Baby, Adult Brains 'Sync Up' During Play
Baby, Adult Brains 'Sync Up' During Play
Researchers have found that infants and adults are likely to be on the same wavelength, experiencing similar brain activity in the same brain regions during play.

Researchers have found that infants and adults are likely to be on the same wavelength, experiencing similar brain activity in the same brain regions during play.

The research team from Princeton University has conducted the study on how baby and adult brains interact during natural play, and they found measurable similarities in their neural activity.

"Previous research has shown that adults' brains sync up when they watch movies and listen to stories, but little is known about how this 'neural synchrony' develops in the first years of life," said the study's first author Elise Piazza from Princeton University.

According to the findings, published in the journal Psychological Science, the research team has posted that neural synchrony has important implications for social development and language learning.

Studying real-life, face-to-face communication between babies and adults is quite difficult.

But to study real-time communication, the researchers developed a new dual-brain neuroimaging system that uses functional near-infrared spectroscopy (fNIRS), which is highly safe and records oxygenation in the blood as a proxy for neural activity.

The setup allowed the researchers to record the neural coordination between babies and an adult while they played with toys, sang songs and read a book.

The same adult interacted with all 42 infants and toddlers who participated in the study.

Of those, 21 had to be excluded because they "squirmed excessively," and three others flat-out refused to wear the cap, leaving 18 children, ranging in age from nine months to 15 months.

The experiment had two portions. In one, the adult experimenter spent five minutes interacting directly with a child -- playing with toys, singing nursery rhymes or reading Goodnight Moon -- while the child sat on their parent's lap.

In the other, the experimenter turned to the side and told a story to another adult while the child played quietly with their parent.

The caps collected data from 57 channels of the brain known to be involved in prediction, language processing and understanding other people's perspectives.

When they looked at the data, the researchers found that during the face-to-face sessions, the babies' brains were synchronized with the adult's brain in several areas known to be involved in high-level understanding of the world -- perhaps helping the children decode the overall meaning of a story or analyse the motives of the adult reading to them.

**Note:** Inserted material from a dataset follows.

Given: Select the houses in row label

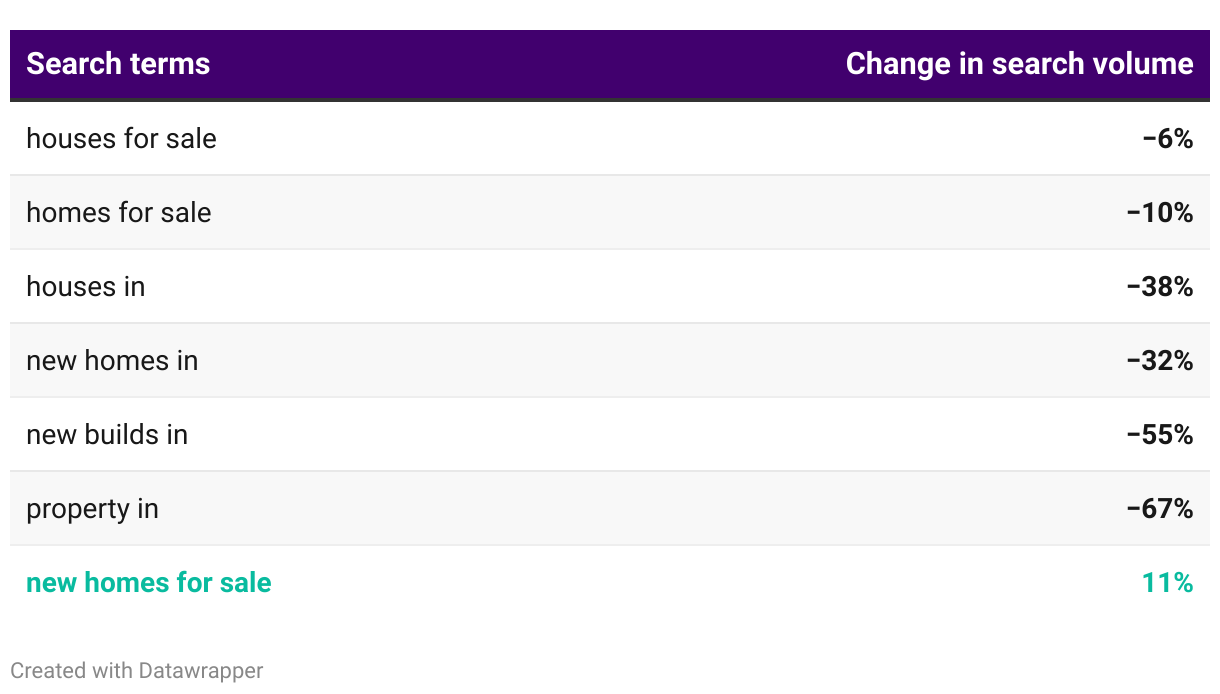Looking at the screenshot, I should click(85, 286).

When the adult and infant were turned away from each other and engaging with other people, the coupling between them disappeared.

That fit with researchers' expectations, but the data also had surprises in store.

"We were also surprised to find that the infant brain was often 'leading' the adult brain by a few seconds, suggesting that babies do not just passively receive input but may guide adults toward the next thing they're going to focus on: which toy to pick up, which words to say," said study researcher Lew-Williams.